Keep Two Thoughts

Personal essays

Competing Errors - Essay from Newsletter 53

Drawing the line

Dad’s cooking

In the old days I’d be cooking in the kitchen not seeing that it was getting a little smokey in there and Kim would come rushing in to open the window.

Too late - the smoke detector would start beeping and I’d have to stop cooking and stand on a chair and take the battery out of the detector until the smoke cleared.

One of the kids would yell from upstairs, “mom, what’s that noise.”

“It’s ok,” Kim would call back, “your father is cooking.”

There’s no fire, I’d think to myself, I don’t know why the alarm went off.

But what’s the alternative?

I’d rather the alarm goes off when there isn’t a fire than it doesn’t go off when there is one.

Where’s the line

The folks who design and make the smoke detector have to draw the line somewhere and they would rather we be inconvenienced every now and then by an alarm going off than it underreport a real fire.

But where do you draw that line?

You don’t want to have the alarm go off every time you make a cup of coffee.

And so the line is drawn so that there is some balance between going off to often and not going off when it should. Some acceptable level of failure is determined.

In statistics this is the notion of Type I and Type II errors.

You make a hypothesis which we call the null hypothesis. For example, supposedly in the American justice system the null hypothesis is that a defendant is innocent. Unfortunately, in reality this depends on who the defendant is - but that’s an issue for another day.

A Type I error is where we reject the null hypothesis based on an experiment even though the null hypothesis is true.

In our courtroom example, that means we find the defendant to be guilty even though they are really innocent.

A Type II error is where we don’t reject the null hypothesis even though it is false.

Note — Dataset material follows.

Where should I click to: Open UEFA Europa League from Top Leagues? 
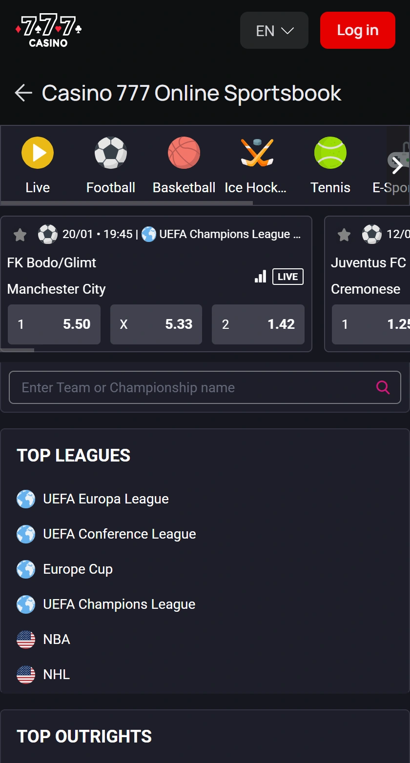105,499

Again, in our courtroom example, this means we find the defendant to be not guilty even though they are guilty.

The other two possibilities are not errors - a guilty person is found guilty, an innocent person is found to be not guilty.

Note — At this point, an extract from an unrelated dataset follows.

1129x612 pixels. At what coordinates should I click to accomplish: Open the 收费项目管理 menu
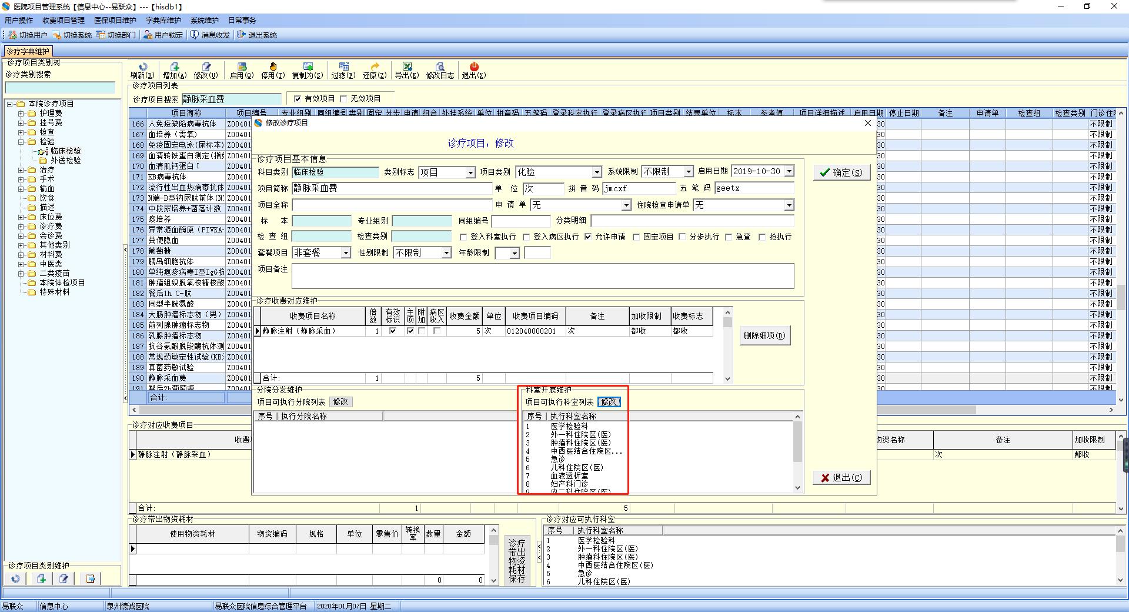tap(63, 21)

We want to reduce the errors if possible, but often reducing the possibility of a Type I error increases the possibility of a Type II error and vice versa.

So what do we do?

We make a judgement that wrongly convicting innocent people is bad and so we accept that unfortunately this means that we may increase the number of guilty people we fail to convict.


And then politics gets involved.

Because every once in a while one of those guilty people who have been let free go on to commit other crimes.

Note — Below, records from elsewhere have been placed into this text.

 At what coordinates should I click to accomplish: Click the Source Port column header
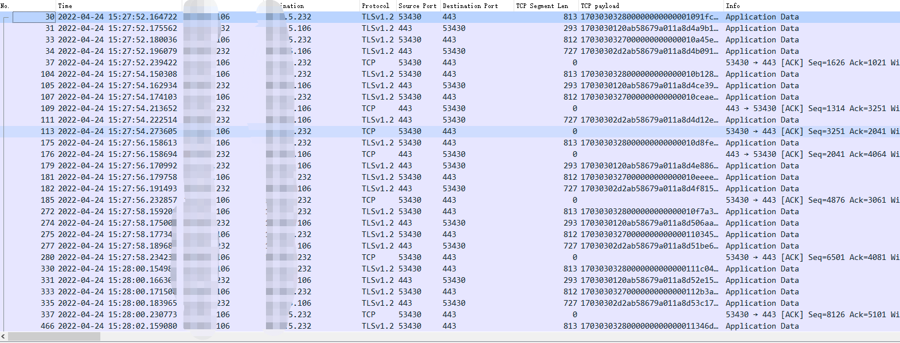(417, 6)
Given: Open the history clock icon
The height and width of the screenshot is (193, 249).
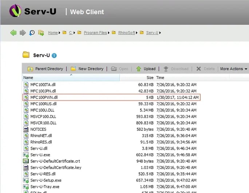Looking at the screenshot, I should tap(32, 33).
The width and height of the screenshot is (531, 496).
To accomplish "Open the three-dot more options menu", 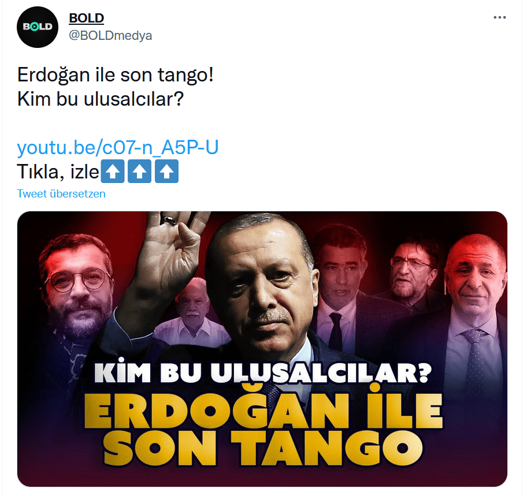I will click(x=499, y=17).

And the next thing you know we have Willy Horton commercials splashed all over the air that if it weren’t for this politician being soft on crime, those nice people - people who could have been you - would still be alive today.

Maybe the judicial system is too charged a topic - what about something like voting.

We want everyone who is eligible to vote to exercise this right while at the same time we want to prevent anyone who is not eligible from voting.

It turns out that that’s not quite true.

Not everyone wants everyone who is eligible to vote to exercise this right.

Before the Georgia election I signed up for some texting through Stacey Abrams’ Fair Fight. The training was clear, we were to encourage everyone to register and vote. It didn’t matter who they wanted to vote for - our goal was to help them vote.

That was such an easy cause for me to get behind. The goal was to make it easier for everyone who should vote to vote. The risk was that some people who shouldn’t vote would be able to.

And yet - looking back at the November election and the January special election, there were almost no cases of voter fraud.

You’d think this would be a win, and yet

Not everyone wants everyone who is eligible to vote to exercise this right.

Null Hypothesis

The Type I and Type II errors depend on what your underlying hypothesis is.

In the case of the COVID relief bill, the democrats said that they’d rather make the mistake of giving some undeserving people help they didn’t need rather than miss out on helping people who needed assistance.

Not one GOP senator or representative voted for the bill. They didn’t recognize that some people needed and deserved help from the government and they were awfully concerned about people who make too much going off to cash their government checks.

So many of us live in bubble of like-minded people. My friends can’t understand how you can make it illegal to give food or water to someone standing in line to vote in a line that is this long because of arbitrary policies that kept those in line from voting early, by mail, or at a more convenient location that was closed down.

The bubble we don’t see is worried about making it easier for felons, dead people, and folks who live in the city to vote. You know “those people.”

I don’t know how to bridge this gap. For so long I thought we were arguing about Type I vs Type II errors but now I understand we’ve got completely different null hypotheses.

The people who were so worried about four dead in Benghazi that we needed to have endless investigations think that we don’t need any investigations for gun violence, insurrection, or half a million unnecessary COVID deaths in this country alone.

In our bubbles we don’t stand on opposite sides of an argument, each side is arguing with their own straw man and wondering why nothing is changing.